Enterprise MCP Readiness: Why Tool Orchestration Needs a Governance Layer
The MCP spec's enterprise pivot exposes a critical gap: who governs what your AI agents can do with the tools they discover?
The November 25 MCP specification update is not just a technical release. It is a signal that the protocol's maintainers recognize what enterprise adopters have been discovering firsthand: connecting AI agents to tools is easy; governing those connections is the hard part.
The spec introduces OAuth 2.1 for enterprise identity, asynchronous task execution for long-running operations, and streamlined HTTP transport. Docker simultaneously announced its MCP Catalog, making over 100 MCP servers discoverable through Docker Hub. The ecosystem is maturing rapidly — MCP downloads have grown 80x in twelve months.

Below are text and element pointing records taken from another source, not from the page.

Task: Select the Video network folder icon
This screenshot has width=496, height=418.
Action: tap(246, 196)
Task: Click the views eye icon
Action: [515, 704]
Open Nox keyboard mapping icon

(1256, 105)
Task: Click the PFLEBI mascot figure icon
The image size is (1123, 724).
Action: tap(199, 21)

But maturation creates a governance challenge that the protocol itself does not solve. An MCP server registered in your environment exposes tools that AI agents can invoke. Those tools can read files, query databases, execute commands, send messages, and interact with external services. Each invocation represents a data flow that may contain sensitive information, a permission decision that should be auditable, and a cost that should be attributable.
Today, most MCP deployments have no centralized governance. Individual developers register servers, configure access, and manage credentials in ways that are invisible to security and compliance teams. There is no equivalent of an API gateway for MCP tool calls — no single point where access policies are enforced, usage is logged, and data flows are inspected.

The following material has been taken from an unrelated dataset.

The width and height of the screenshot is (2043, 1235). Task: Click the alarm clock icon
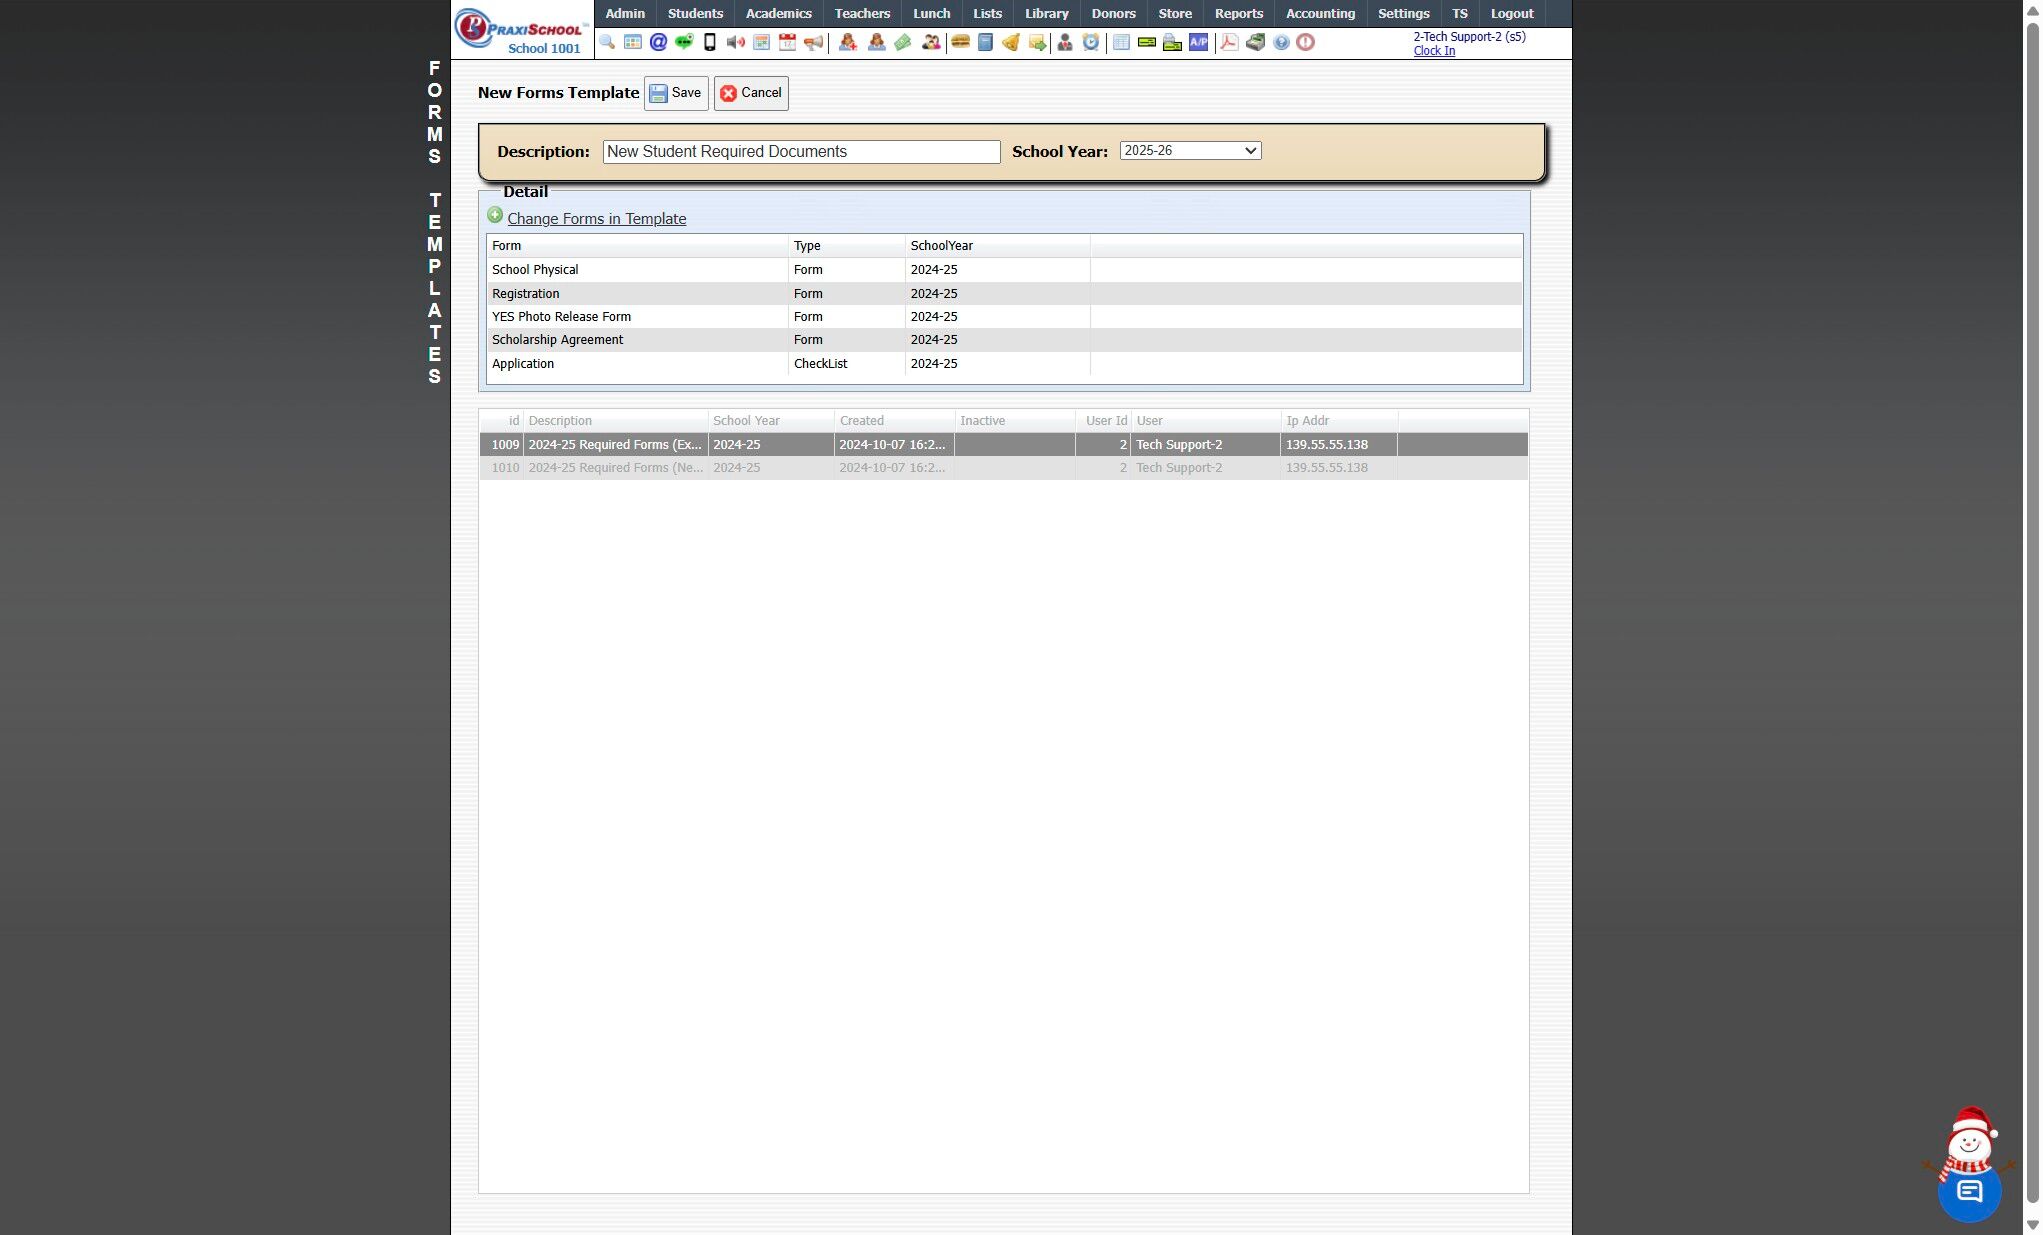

The enterprise requirements are clear. First, access control: which users and applications can invoke which tools on which MCP servers, governed by Active Directory group membership rather than developer configuration. Second, approval workflows: sensitive tools should require explicit admin authorization before they can be used. Third, audit logging: every tool invocation logged with the user, the server, the parameters, the result, and the cost. Fourth, credential management: server-specific credentials that are not stored in application code or shared across environments.

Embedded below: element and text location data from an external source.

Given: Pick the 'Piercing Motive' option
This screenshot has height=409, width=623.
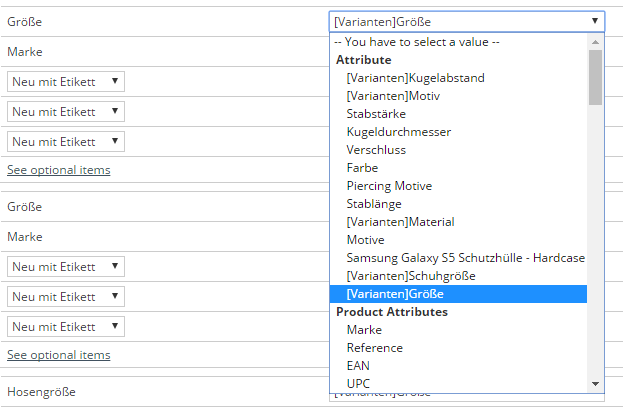Looking at the screenshot, I should [389, 186].
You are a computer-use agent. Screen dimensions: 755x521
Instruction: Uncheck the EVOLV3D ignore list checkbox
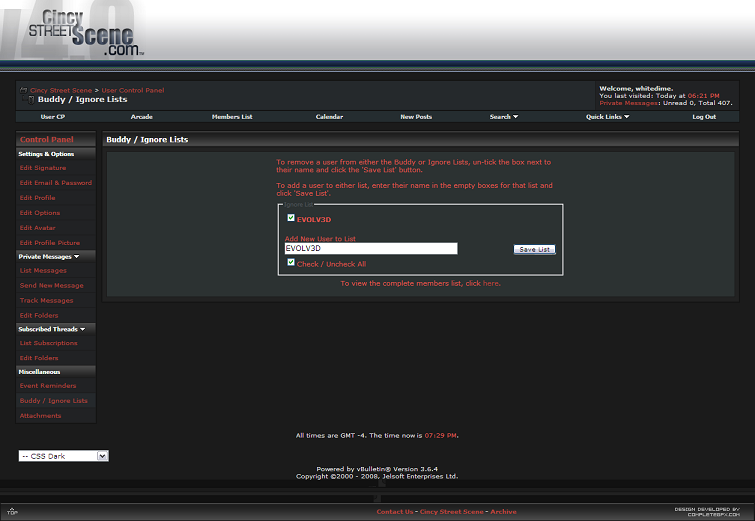pos(291,217)
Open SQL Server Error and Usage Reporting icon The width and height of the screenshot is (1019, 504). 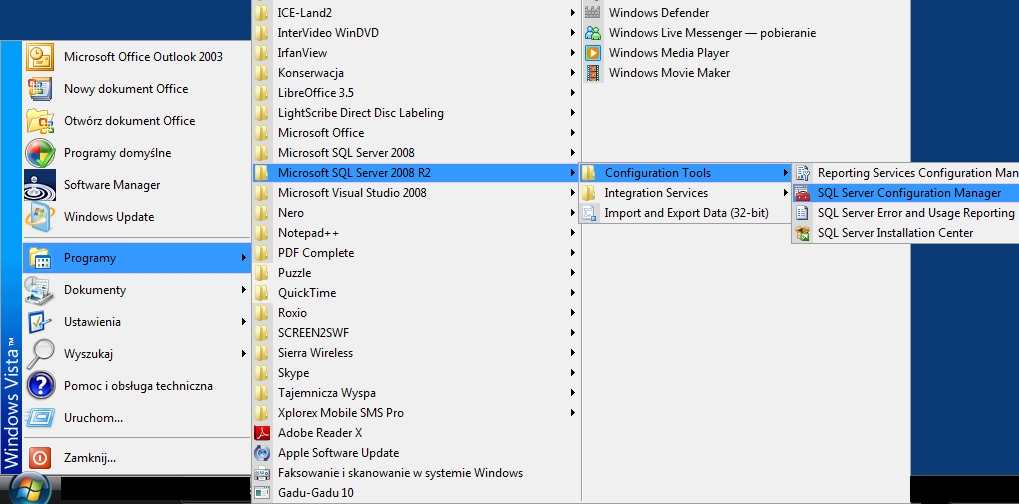[803, 213]
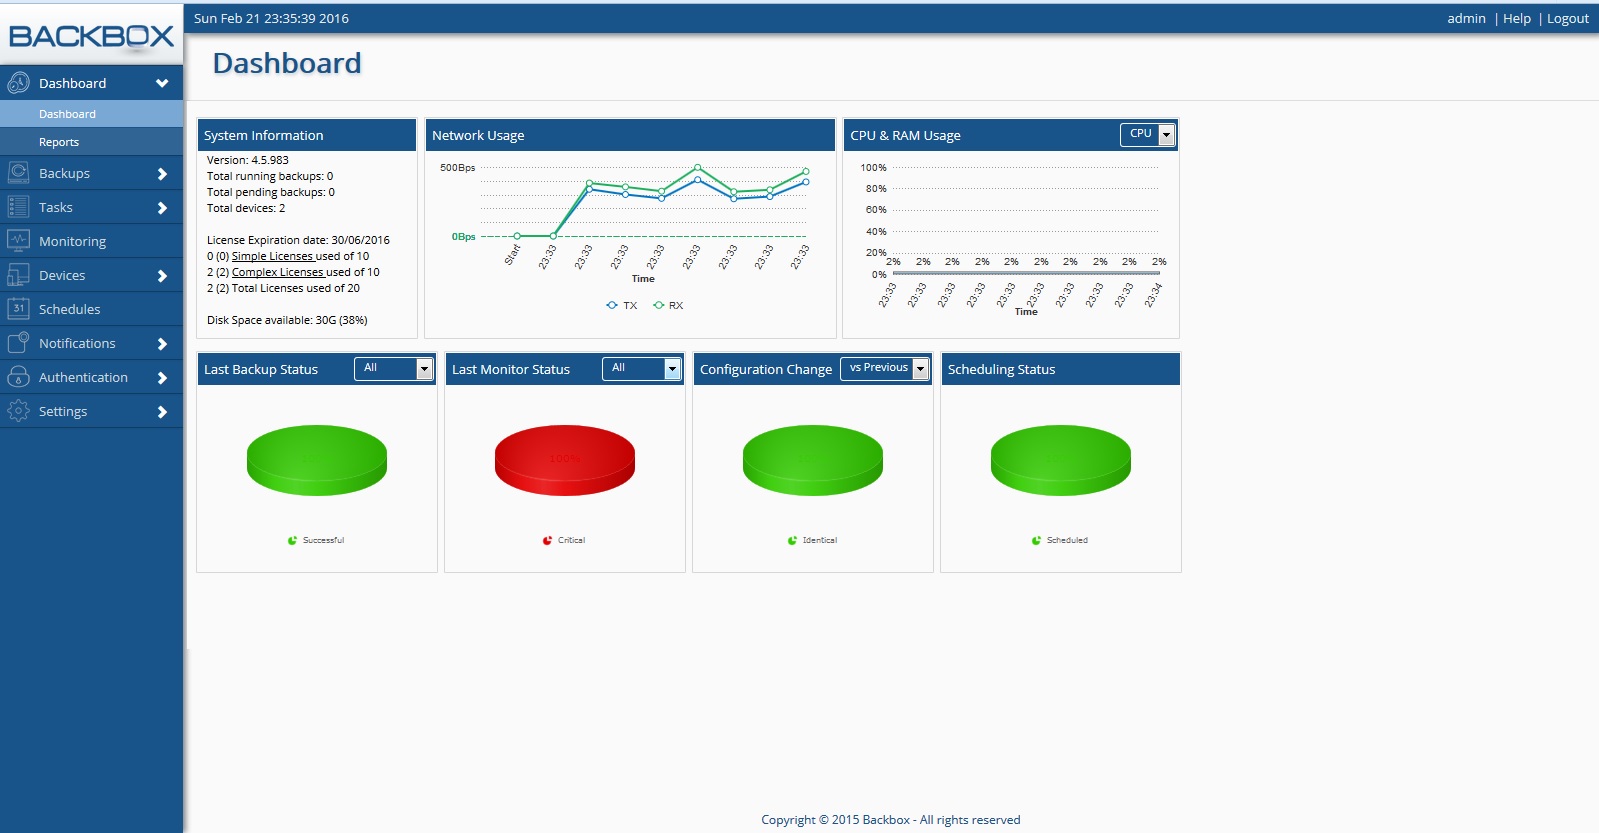This screenshot has height=833, width=1599.
Task: Click the BackBox logo
Action: tap(91, 36)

These are not exotic requirements. They are the standard expectations for any enterprise technology integration. The gap is that MCP, as a protocol, provides the plumbing but not the governance layer.
Organizations deploying MCP at scale need to build or adopt that governance layer before their tool ecosystem grows beyond what they can track. The alternative is shadow MCP — the same problem as shadow AI, but with agents that can take actions, not just generate text.